#### WHAT TO WORK ON
Retype every record exactly as it appears.

[Records from a data source]
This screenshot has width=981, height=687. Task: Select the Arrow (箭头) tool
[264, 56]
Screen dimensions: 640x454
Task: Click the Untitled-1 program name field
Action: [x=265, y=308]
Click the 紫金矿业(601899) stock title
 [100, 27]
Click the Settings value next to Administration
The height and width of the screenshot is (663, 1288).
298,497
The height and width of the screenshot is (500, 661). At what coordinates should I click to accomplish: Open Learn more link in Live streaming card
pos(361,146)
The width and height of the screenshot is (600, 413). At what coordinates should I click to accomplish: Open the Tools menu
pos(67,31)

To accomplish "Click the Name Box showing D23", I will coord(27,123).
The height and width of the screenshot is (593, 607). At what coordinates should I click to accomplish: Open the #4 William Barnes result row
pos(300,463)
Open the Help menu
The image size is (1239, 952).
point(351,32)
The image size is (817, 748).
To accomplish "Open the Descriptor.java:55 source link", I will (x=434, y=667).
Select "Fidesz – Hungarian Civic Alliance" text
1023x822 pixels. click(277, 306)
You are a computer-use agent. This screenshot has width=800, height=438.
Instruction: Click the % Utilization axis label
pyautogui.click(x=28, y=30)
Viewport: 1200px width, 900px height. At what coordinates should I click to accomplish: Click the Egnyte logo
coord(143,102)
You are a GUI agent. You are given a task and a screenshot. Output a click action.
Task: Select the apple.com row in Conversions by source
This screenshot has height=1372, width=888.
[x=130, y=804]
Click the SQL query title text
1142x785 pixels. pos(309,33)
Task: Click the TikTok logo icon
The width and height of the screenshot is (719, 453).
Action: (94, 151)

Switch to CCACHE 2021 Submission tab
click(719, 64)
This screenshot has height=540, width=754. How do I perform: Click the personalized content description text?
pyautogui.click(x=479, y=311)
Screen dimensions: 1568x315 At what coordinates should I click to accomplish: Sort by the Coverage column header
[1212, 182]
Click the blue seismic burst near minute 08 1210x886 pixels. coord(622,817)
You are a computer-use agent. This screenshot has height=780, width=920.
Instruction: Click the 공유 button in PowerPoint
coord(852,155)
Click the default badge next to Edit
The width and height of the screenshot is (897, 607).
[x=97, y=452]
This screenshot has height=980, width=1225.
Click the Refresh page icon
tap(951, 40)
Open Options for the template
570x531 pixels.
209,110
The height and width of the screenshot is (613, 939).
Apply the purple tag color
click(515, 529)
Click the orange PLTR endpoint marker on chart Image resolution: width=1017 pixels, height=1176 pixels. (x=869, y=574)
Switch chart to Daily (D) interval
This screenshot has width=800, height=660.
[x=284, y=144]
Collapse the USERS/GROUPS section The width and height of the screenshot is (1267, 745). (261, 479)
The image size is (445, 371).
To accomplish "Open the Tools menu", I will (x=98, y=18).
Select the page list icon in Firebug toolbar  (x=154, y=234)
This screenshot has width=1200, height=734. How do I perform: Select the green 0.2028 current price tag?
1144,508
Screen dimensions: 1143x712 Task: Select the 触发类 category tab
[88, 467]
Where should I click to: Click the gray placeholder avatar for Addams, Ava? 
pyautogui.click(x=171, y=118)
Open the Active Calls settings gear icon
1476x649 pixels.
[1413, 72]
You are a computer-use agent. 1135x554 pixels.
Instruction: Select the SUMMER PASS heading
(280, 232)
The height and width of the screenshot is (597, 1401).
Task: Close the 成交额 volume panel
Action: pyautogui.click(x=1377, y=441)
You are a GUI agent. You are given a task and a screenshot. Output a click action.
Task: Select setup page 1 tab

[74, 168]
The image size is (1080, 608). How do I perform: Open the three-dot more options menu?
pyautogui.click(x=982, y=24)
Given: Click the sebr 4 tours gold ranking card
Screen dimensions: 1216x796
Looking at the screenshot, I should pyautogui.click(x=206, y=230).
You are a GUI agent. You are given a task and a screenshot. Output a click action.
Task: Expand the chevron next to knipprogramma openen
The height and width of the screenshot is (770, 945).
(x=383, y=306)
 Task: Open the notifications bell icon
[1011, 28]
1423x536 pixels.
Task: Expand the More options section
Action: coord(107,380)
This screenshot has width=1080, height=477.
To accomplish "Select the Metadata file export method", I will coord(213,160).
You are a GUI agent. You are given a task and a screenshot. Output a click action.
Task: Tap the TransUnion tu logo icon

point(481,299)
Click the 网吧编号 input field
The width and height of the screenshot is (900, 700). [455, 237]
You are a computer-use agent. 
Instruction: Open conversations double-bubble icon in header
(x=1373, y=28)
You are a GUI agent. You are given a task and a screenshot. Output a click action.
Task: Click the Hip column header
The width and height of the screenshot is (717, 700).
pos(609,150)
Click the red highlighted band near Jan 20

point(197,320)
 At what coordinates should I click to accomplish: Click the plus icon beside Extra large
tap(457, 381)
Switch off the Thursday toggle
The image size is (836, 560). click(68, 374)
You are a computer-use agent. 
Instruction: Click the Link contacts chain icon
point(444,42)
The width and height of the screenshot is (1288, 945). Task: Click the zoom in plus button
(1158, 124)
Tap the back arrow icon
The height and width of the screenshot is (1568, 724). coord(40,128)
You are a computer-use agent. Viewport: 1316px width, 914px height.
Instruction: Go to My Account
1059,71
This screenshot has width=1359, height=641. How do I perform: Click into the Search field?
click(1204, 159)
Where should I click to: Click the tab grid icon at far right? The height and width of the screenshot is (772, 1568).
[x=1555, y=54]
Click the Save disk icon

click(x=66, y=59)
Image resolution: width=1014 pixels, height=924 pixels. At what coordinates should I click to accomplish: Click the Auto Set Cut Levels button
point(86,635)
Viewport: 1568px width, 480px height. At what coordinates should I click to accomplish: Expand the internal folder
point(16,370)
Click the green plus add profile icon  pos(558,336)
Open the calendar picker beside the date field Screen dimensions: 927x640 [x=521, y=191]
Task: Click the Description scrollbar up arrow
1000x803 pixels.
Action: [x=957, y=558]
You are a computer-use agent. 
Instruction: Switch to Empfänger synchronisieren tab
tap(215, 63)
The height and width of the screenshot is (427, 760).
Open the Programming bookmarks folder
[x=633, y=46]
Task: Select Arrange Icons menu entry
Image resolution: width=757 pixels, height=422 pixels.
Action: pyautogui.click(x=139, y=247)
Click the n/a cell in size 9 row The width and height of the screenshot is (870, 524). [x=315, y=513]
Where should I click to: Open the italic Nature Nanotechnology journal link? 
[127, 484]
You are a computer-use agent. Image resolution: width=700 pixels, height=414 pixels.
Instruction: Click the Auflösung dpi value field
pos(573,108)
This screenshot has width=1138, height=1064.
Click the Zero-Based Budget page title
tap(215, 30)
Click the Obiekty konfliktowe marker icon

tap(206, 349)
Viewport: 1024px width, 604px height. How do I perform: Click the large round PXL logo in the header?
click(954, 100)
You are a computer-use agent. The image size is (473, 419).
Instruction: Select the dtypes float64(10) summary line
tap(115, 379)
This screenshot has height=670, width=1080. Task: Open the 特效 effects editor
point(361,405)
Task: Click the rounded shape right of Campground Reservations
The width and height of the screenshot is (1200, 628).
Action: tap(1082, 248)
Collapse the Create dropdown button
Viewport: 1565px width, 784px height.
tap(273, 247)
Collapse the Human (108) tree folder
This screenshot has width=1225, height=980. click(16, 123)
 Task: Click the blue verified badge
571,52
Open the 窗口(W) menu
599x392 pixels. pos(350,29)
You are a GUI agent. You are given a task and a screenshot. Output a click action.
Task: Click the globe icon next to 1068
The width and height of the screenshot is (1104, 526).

#### SOLUTION BELOW
This screenshot has width=981, height=687. Task: Select the Arrow (箭头) tool
[264, 56]
Screen dimensions: 640x454
Task: Click the Untitled-1 program name field
Action: [x=265, y=308]
Click the 紫金矿业(601899) stock title
 [100, 27]
Click the Settings value next to Administration
The height and width of the screenshot is (663, 1288).
298,497
The height and width of the screenshot is (500, 661). At what coordinates should I click to accomplish: Open Learn more link in Live streaming card
pos(361,146)
The width and height of the screenshot is (600, 413). At what coordinates should I click to accomplish: Open the Tools menu
pos(67,31)

To accomplish "Click the Name Box showing D23", I will coord(27,123).
The height and width of the screenshot is (593, 607). At what coordinates should I click to accomplish: Open the #4 William Barnes result row
pos(300,463)
Open the Help menu
The image size is (1239, 952).
point(351,32)
The image size is (817, 748).
To accomplish "Open the Descriptor.java:55 source link", I will (x=434, y=667).
Select "Fidesz – Hungarian Civic Alliance" text
1023x822 pixels. click(277, 306)
You are a computer-use agent. This screenshot has width=800, height=438.
Instruction: Click the % Utilization axis label
pyautogui.click(x=28, y=30)
Viewport: 1200px width, 900px height. At what coordinates should I click to accomplish: Click the Egnyte logo
coord(143,102)
You are a GUI agent. You are given a task and a screenshot. Output a click action.
Task: Select the apple.com row in Conversions by source
This screenshot has height=1372, width=888.
[x=130, y=804]
Click the SQL query title text
1142x785 pixels. pos(309,33)
Task: Click the TikTok logo icon
The width and height of the screenshot is (719, 453).
Action: (94, 151)

Switch to CCACHE 2021 Submission tab
click(719, 64)
This screenshot has height=540, width=754. How do I perform: Click the personalized content description text?
pyautogui.click(x=479, y=311)
Screen dimensions: 1568x315 At what coordinates should I click to accomplish: Sort by the Coverage column header
[1212, 182]
Click the blue seismic burst near minute 08 1210x886 pixels. coord(622,817)
You are a computer-use agent. This screenshot has height=780, width=920.
Instruction: Click the 공유 button in PowerPoint
coord(852,155)
Click the default badge next to Edit
The width and height of the screenshot is (897, 607).
[x=97, y=452]
This screenshot has height=980, width=1225.
Click the Refresh page icon
tap(951, 40)
Open Options for the template
570x531 pixels.
209,110
The height and width of the screenshot is (613, 939).
Apply the purple tag color
click(515, 529)
Click the orange PLTR endpoint marker on chart Image resolution: width=1017 pixels, height=1176 pixels. (x=869, y=574)
Switch chart to Daily (D) interval
This screenshot has width=800, height=660.
[x=284, y=144]
Collapse the USERS/GROUPS section The width and height of the screenshot is (1267, 745). (261, 479)
The image size is (445, 371).
To accomplish "Open the Tools menu", I will (x=98, y=18).
Select the page list icon in Firebug toolbar  (x=154, y=234)
This screenshot has width=1200, height=734. How do I perform: Select the green 0.2028 current price tag?
1144,508
Screen dimensions: 1143x712 Task: Select the 触发类 category tab
[88, 467]
Where should I click to: Click the gray placeholder avatar for Addams, Ava? 
pyautogui.click(x=171, y=118)
Open the Active Calls settings gear icon
1476x649 pixels.
[1413, 72]
You are a computer-use agent. 1135x554 pixels.
Instruction: Select the SUMMER PASS heading
(280, 232)
The height and width of the screenshot is (597, 1401).
Task: Close the 成交额 volume panel
Action: pyautogui.click(x=1377, y=441)
You are a GUI agent. You are given a task and a screenshot. Output a click action.
Task: Select setup page 1 tab

[74, 168]
The image size is (1080, 608). How do I perform: Open the three-dot more options menu?
pyautogui.click(x=982, y=24)
Given: Click the sebr 4 tours gold ranking card
Screen dimensions: 1216x796
Looking at the screenshot, I should pyautogui.click(x=206, y=230).
You are a GUI agent. You are given a task and a screenshot. Output a click action.
Task: Expand the chevron next to knipprogramma openen
The height and width of the screenshot is (770, 945).
(x=383, y=306)
 Task: Open the notifications bell icon
[1011, 28]
1423x536 pixels.
Task: Expand the More options section
Action: coord(107,380)
This screenshot has width=1080, height=477.
To accomplish "Select the Metadata file export method", I will coord(213,160).
You are a GUI agent. You are given a task and a screenshot. Output a click action.
Task: Tap the TransUnion tu logo icon

point(481,299)
Click the 网吧编号 input field
The width and height of the screenshot is (900, 700). [455, 237]
You are a computer-use agent. 
Instruction: Open conversations double-bubble icon in header
(x=1373, y=28)
You are a GUI agent. You are given a task and a screenshot. Output a click action.
Task: Click the Hip column header
The width and height of the screenshot is (717, 700).
pos(609,150)
Click the red highlighted band near Jan 20

point(197,320)
 At what coordinates should I click to accomplish: Click the plus icon beside Extra large
tap(457, 381)
Switch off the Thursday toggle
The image size is (836, 560). click(68, 374)
You are a computer-use agent. 
Instruction: Click the Link contacts chain icon
point(444,42)
The width and height of the screenshot is (1288, 945). Task: Click the zoom in plus button
(1158, 124)
Tap the back arrow icon
The height and width of the screenshot is (1568, 724). coord(40,128)
You are a computer-use agent. Viewport: 1316px width, 914px height.
Instruction: Go to My Account
1059,71
This screenshot has width=1359, height=641. How do I perform: Click into the Search field?
click(1204, 159)
Where should I click to: Click the tab grid icon at far right? The height and width of the screenshot is (772, 1568).
[x=1555, y=54]
Click the Save disk icon

click(x=66, y=59)
Image resolution: width=1014 pixels, height=924 pixels. At what coordinates should I click to accomplish: Click the Auto Set Cut Levels button
point(86,635)
Viewport: 1568px width, 480px height. At what coordinates should I click to accomplish: Expand the internal folder
point(16,370)
Click the green plus add profile icon  pos(558,336)
Open the calendar picker beside the date field Screen dimensions: 927x640 [x=521, y=191]
Task: Click the Description scrollbar up arrow
1000x803 pixels.
Action: [x=957, y=558]
You are a computer-use agent. 
Instruction: Switch to Empfänger synchronisieren tab
tap(215, 63)
The height and width of the screenshot is (427, 760).
Open the Programming bookmarks folder
[x=633, y=46]
Task: Select Arrange Icons menu entry
Image resolution: width=757 pixels, height=422 pixels.
Action: pyautogui.click(x=139, y=247)
Click the n/a cell in size 9 row The width and height of the screenshot is (870, 524). [x=315, y=513]
Where should I click to: Open the italic Nature Nanotechnology journal link? 
[127, 484]
You are a computer-use agent. Image resolution: width=700 pixels, height=414 pixels.
Instruction: Click the Auflösung dpi value field
pos(573,108)
This screenshot has width=1138, height=1064.
Click the Zero-Based Budget page title
tap(215, 30)
Click the Obiekty konfliktowe marker icon

tap(206, 349)
Viewport: 1024px width, 604px height. How do I perform: Click the large round PXL logo in the header?
click(954, 100)
You are a computer-use agent. The image size is (473, 419).
Instruction: Select the dtypes float64(10) summary line
tap(115, 379)
This screenshot has height=670, width=1080. Task: Open the 特效 effects editor
point(361,405)
Task: Click the rounded shape right of Campground Reservations
The width and height of the screenshot is (1200, 628).
Action: tap(1082, 248)
Collapse the Create dropdown button
Viewport: 1565px width, 784px height.
tap(273, 247)
Collapse the Human (108) tree folder
This screenshot has width=1225, height=980. click(16, 123)
 Task: Click the blue verified badge
571,52
Open the 窗口(W) menu
599x392 pixels. pos(350,29)
You are a GUI agent. You are given a task and a screenshot. Output a click action.
Task: Click the globe icon next to 1068
The width and height of the screenshot is (1104, 526).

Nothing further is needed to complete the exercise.